> Problem details
Which lines of the listing hold the string "untuk"? Show each of them.

> Dataset excerpts
········

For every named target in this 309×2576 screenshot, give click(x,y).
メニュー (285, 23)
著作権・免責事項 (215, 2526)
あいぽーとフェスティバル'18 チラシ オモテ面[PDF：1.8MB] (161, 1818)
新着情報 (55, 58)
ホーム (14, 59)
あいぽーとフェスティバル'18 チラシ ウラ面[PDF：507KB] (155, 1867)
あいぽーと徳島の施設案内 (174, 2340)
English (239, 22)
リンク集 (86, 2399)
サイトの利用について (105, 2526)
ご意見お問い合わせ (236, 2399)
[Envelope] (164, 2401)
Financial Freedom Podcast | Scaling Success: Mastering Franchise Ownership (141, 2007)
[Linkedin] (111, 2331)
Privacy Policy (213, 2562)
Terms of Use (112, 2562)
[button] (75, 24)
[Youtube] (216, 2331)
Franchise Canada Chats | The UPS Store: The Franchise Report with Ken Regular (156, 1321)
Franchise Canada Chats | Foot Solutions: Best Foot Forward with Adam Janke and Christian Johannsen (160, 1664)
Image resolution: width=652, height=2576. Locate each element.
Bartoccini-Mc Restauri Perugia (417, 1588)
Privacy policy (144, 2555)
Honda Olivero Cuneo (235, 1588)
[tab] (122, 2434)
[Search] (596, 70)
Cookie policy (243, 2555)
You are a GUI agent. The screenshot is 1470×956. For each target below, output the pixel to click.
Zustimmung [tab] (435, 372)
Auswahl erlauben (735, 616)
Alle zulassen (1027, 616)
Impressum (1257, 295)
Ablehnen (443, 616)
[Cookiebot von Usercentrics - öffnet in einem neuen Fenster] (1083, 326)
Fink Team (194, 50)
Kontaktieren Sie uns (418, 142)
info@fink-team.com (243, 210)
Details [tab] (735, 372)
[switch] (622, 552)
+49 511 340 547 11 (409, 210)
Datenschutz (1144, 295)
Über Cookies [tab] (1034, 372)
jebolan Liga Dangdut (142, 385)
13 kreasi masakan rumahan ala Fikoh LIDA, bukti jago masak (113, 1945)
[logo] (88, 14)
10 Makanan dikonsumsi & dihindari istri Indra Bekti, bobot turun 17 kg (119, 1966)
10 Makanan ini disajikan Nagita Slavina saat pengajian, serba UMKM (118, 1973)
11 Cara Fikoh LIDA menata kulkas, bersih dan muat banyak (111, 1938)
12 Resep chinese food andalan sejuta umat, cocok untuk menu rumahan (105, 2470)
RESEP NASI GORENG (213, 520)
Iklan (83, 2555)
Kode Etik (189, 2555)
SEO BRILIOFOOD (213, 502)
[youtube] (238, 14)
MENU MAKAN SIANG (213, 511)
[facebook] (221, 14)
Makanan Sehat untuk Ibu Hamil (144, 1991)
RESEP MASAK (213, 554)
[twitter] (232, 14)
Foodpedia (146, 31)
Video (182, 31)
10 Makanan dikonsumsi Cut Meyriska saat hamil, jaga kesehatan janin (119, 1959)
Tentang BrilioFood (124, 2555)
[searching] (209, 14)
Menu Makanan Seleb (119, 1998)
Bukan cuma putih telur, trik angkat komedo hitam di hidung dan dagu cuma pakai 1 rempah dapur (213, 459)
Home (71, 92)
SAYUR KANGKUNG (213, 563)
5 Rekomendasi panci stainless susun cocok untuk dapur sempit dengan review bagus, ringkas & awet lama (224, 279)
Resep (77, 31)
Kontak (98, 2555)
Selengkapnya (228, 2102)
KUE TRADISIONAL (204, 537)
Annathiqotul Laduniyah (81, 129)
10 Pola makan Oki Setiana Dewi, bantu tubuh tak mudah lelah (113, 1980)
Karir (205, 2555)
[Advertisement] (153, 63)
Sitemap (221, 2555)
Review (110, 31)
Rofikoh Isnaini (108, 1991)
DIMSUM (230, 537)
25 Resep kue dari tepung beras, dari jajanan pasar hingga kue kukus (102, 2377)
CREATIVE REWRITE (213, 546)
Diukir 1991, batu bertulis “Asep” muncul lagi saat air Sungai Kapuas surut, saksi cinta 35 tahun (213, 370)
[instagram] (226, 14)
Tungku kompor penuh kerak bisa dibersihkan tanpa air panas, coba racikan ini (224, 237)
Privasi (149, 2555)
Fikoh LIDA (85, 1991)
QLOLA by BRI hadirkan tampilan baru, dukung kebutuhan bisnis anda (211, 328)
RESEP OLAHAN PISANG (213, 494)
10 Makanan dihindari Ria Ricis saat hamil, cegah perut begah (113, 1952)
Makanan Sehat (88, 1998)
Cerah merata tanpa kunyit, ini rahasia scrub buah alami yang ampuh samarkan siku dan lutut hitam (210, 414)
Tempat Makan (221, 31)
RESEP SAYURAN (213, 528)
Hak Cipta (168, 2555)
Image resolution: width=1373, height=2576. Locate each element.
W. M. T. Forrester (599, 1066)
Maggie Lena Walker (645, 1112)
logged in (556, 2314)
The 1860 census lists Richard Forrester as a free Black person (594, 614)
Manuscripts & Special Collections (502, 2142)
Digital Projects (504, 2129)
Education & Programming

········

> Written response
12 Resep chinese food andalan sejuta umat, cocok untuk menu rumahan (105, 2470)
Makanan Sehat untuk Ibu Hamil (144, 1991)
5 Rekomendasi panci stainless susun cocok untuk dapur sempit dengan review bagus, ringkas & awet lama (224, 279)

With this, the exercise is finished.